Donating old tables and chairs to local schools, purchasing new furniture made from recycled materials and diverting construction waste from landfills contributed to the environmentally friendly renovation as well.

Fedigan Hall was renovated under the standards of Leadership in Energy and Environmental Design, an organization that recognizes “green” buildings.

Driscoll Hall was the first campus building to earn LEED certification, reaching the second highest level of gold last year.

The installation of a geothermal cooling and heating system, utilizing underground wells between Fedigan and the Engineering Building, makes Fedigan the only residence hall on Main Campus with air conditioning.

“Although the building uses more energy than it did before, it uses 25 percent less energy than a traditional air conditioning system would,” Morro said.

Lights with sensors to detect both motion and body heat will prevent wasted energy from illuminating unoccupied rooms.

Closets designed many years ago were removed, leaving residents with an extra foot or two of floor space and a stand-alone wardrobe for storage.

Redesigned bathrooms include dual-flush toilets to save water and showers that shut off after 10 minutes.

Residents can pull the cord in the shower again, but the timer will remind them of how much water they are using.

Two rain gardens located outside the building’s front entrance offer a useful addition to the landscape by providing a place for excess rain water from the roof.

Engineering students will utilize the gardens by measuring their efficiency at releasing water back into the environment.

Elsewhere, Villanova’s School of Law has a brand new building to call home.

While its official LEED certification level has not yet been received, many aspects of the structure contribute to Villanova’s commitment to sustainability.

During construction, 3,000 tons of concrete and asphalt from the old law building and parking lot were compacted and used as sub-base material for the new structure.

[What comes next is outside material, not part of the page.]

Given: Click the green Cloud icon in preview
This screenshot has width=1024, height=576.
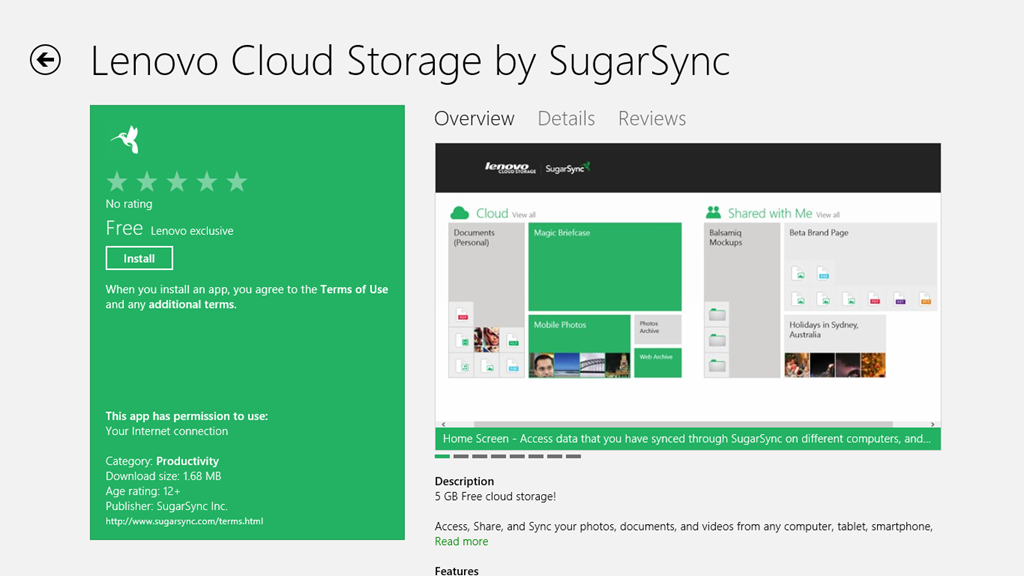Looking at the screenshot, I should point(460,213).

Special exterior glass acts as a mirror during the day to repel heat from the sun, but becomes translucent at night, giving passersby an inviting view into the lobby.

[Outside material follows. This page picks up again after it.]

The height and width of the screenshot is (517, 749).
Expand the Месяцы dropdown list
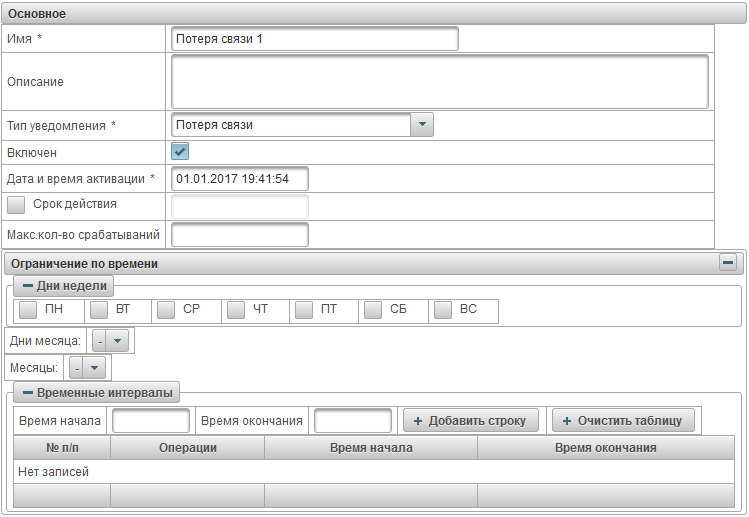coord(93,368)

A unique feature of the structure is its digital building automation system. Interior cooling and heating units will use less energy at low-occupancy times in the building, saving money and energy.

A lighting system that accounts for natural light, much like Dougherty, and includes occupancy sensors, will also make the building more efficient.

Current construction on campus can be found in St. Rita’s Hall, where approximately 10 rooms on the first floor are being converted to a unified space for Campus Ministry.

The floor will include a seminar room to be used by various Campus Ministry student groups.

Future construction plans center around the renovation of Sullivan and Sheehan Halls.

Working over the next two summers, the halls are expected to be complete by the fall of 2012, and will incorporate changes similar to Fedigan, including air conditioning and reconstructed bathrooms.